This notebook and code are available on Github.

This notebook illustrates a Tensorflow implementation of the paper “A Neural Algorithm of Artistic Style” which is used to transfer the art style of one picture to another picture’s contents.

If you like to run this notebook, you will need to install TensorFlow, Scipy and Numpy. You will need to download the VGG-19 model.

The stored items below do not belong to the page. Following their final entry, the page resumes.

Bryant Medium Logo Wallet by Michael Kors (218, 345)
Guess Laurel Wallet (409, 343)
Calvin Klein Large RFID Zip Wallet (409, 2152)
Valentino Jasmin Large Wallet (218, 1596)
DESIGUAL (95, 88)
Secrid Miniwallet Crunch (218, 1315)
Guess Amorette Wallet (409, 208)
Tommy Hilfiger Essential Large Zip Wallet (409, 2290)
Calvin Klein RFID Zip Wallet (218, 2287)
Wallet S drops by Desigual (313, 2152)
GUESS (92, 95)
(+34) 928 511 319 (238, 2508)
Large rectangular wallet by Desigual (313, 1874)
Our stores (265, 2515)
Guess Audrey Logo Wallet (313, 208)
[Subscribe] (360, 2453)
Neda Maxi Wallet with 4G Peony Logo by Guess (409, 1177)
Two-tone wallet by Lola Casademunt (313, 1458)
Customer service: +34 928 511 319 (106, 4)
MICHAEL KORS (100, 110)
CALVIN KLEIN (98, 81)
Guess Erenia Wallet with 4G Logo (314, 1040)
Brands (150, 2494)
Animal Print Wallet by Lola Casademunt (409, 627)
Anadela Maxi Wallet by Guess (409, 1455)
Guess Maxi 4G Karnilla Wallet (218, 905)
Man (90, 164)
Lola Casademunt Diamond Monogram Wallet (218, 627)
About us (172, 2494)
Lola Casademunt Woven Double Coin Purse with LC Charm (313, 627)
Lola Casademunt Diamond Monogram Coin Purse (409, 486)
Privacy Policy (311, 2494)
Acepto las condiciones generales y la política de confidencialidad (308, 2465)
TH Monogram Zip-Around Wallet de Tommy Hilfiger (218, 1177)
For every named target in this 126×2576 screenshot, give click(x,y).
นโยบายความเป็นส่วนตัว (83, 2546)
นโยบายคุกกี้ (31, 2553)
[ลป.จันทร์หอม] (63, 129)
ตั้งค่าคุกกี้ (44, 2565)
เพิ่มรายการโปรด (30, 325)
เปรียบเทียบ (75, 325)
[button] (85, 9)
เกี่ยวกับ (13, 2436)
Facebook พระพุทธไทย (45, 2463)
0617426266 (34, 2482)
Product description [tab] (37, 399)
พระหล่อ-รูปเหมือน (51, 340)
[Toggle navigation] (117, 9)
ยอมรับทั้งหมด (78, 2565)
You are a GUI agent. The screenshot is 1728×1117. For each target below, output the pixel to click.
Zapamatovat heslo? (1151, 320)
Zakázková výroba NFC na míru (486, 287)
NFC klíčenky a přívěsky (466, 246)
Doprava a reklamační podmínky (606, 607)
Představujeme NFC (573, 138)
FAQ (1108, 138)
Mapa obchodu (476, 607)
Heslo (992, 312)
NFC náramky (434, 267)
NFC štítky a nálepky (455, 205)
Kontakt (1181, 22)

Feel free to play with the constants a bit to get a feel how the bits and pieces play together to affect the final image generated.

# Import what we need
import os
import sys
import numpy as np
import scipy.io
import scipy.misc
import tensorflow as tf  # Import TensorFlow after Scipy or Scipy will break
import matplotlib.pyplot as plt
from matplotlib.pyplot import imshow
from PIL import Image
%matplotlib inline

Overview

We will build a model to paint a picture using a style we desire. The style of painting of one image will be transferred to the content image.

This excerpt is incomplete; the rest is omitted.